CPCD: Connecting Families

When finding care for children, it is either almost unattainably expensive or the care simply is not available. This is especially true for children not yet old enough for grade school. From birth to age five, it is almost impossible to find good, reliable care for children. This is a gap in early education that CPCD: Giving Children a Head Start has decided to fill. Their mission is “to prepare children for success in school by providing excellent comprehensive early childhood services in partnership with diverse families and the community.”

CPCD, more commonly referred to as the Head Start program for El Paso County, “Intentionally finds the most vulnerable families in the community and enrolls them into the program.” They provide both care and education to the children in these families. These families that are the most vulnerable are typically that of lower incomes or financially struggling families. These families often need the most help but sometimes do not know how to ask for it or simply do not know these services are available to them and their children.

When Noreen Landis-Tyson, the CEO of CPCD, first started at the company 30 years ago, they were simply a preschool program. That is, until 1995 when they started exploring more into the three years old and younger category of children and their developmental learning levels. They, as a company, realized that the social emotional development of children is key to development in early education and in life and invested more into that area of early development. In Landis-Tyson’s words, “We have truly become a prenatal to five program.” With a new partnership with Pikes Peak Community College, the expansion of the three and younger category can continue and expand even more. This new partnership has allowed for a great amount of new classroom space for the Early Head Start program.

            CPCD serves children from prenatal care, or during pregnancy, until they transition into kindergarten at age five. There are three programs that serve these children. The Early Head Start program serves children from prenatal care to age three. The Head Start program and the Colorado Preschool Program serve children from age three until kindergarten transitions at age five. According to the CPCD website, they are currently serving 962 children in the Head Start program, 636 children in the Colorado Preschool Program and 203 children in the Early Head Start program.

            The Early Head Start and Head Start programs are based on income requirements, whereas the Colorado Preschool Program is a state-funded program that is not income based for eligibility. Other than the income eligibility requirements being different, there is not a big difference between the Head Start program and the Colorado Preschool Program. The curriculum for both programs stays generally the same with slight differences depending on the individualized needs of the children.

            The educational programs at CPCD all involve a different style of learning than that of something that would be seen in a general education classroom in grade school. Teachers at CPCD utilize a style of learning in these programs called “learning through play”. With learning through play, children are using toys, art projects, books, etc. in an educational way to help them further develop skills that will be needed later on in grade school and in life. By learning through play, children get the chance to express themselves in a way they couldn’t in a worksheet driven classroom. They also have an opportunity to discover new things and explore their interests while learning and engaging with their peers. On the topic of learning through play, Michael Landau, a Head Start lead teacher, says “Learning through play provides kids a chance to show their true self and their unique abilities for them without having all of the expectations of worksheets. When they learn through play, they can incorporate so many different developments in to their school learning.”

> PROVIDED MATERIAL:
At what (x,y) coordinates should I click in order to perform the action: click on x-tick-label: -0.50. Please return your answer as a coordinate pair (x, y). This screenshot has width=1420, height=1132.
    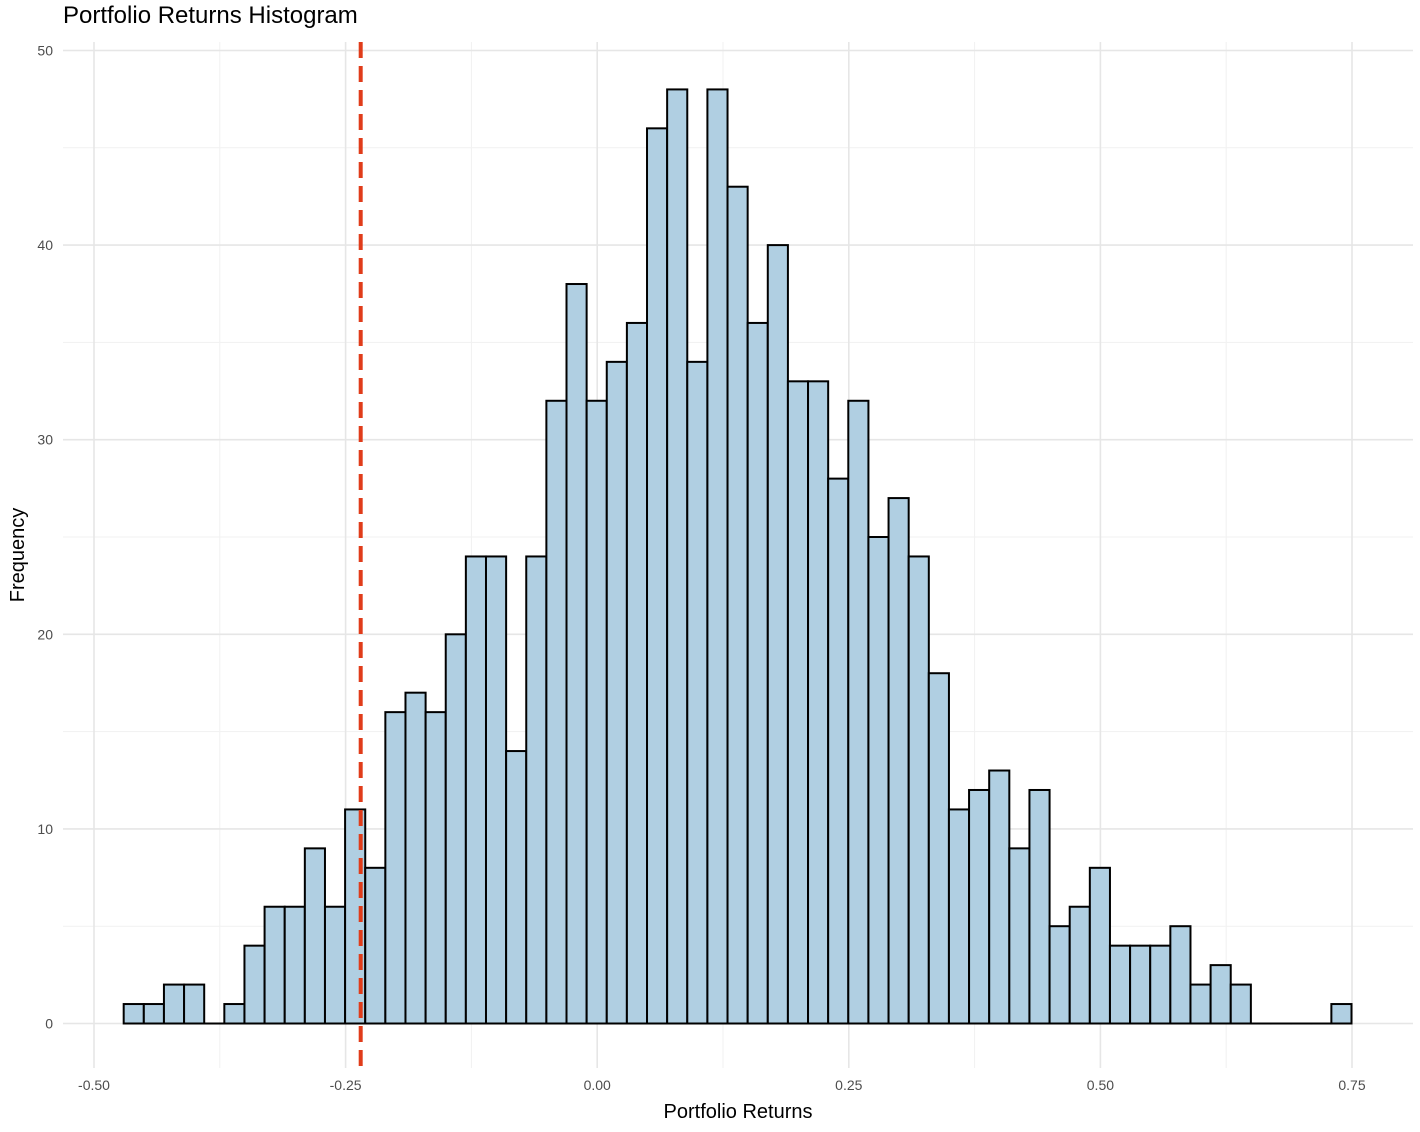
    Looking at the image, I should click on (94, 1085).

> EXERCISE TASKS:
A. Using the article about CPCD, decide whether each statement agrees with it: (i) eligibility for the Colorado Preschool Program is based on income; (ii) the Early Head Start program serves children from prenatal care to age three; (iii) more children are currently served in the Colorado Preschool Program than in the Head Start program. For each, answer yes or no and quote the words of the article that decide it.
B. Write what comes next in the article about CPCD's early childhood programs, picking up after its final sentence.
The lines are separate material, unrelated to the article about CPCD.

> ANSWERS TO EACH TASK:
A.
(i) No: "the Colorado Preschool Program is a state-funded program that is not income based for eligibility"
(ii) Yes: "The Early Head Start program serves children from prenatal care to age three."
(iii) No: "962 children in the Head Start program, 636 children in the Colorado Preschool Program"

B.
            The curriculum used in these classrooms is also different than that of grade school classrooms because it is individualized to fit the needs of each student. Each student’s needs are individually assessed periodically and curriculum will differ depending on where the children are at in each area of learning and development. For example, if one child is slightly behind where they should be for their age and development in a certain area, teachers might alter the way they are teaching that child in that area of development.

According to Leslie Vogt, one of the child development supervisors at CPCD, they work to provide for “the whole needs of the children and families, meaning we provide care and education for the children enrolled in the program, as well as a variety of resources for families in need, special needs services, if needed, assistance with kindergarten transitions through school partnerships, and comprehensive services to ensure families’ success.”

            Family advocates, as part of the family services department, work to provide resources and help in the community to families in need. For example, family advocates can supply parents with information on local food banks, rent assistance programs, etc. The family service department offers educational classes as well. These classes are for parents and/or guardians of the children in the program and can vary in subject from co-parenting success tips to useful advice on furthering children’s development.

Family advocates can also help families by enrolling them in certain programs around the holiday season, like the adopt-a-family program. In the adopt-a-family program, families in need can be “adopted” for the holiday season. This means people can choose a family and either buy gifts for that family during the holiday season or donate money specifically for gifts for their chosen family in need.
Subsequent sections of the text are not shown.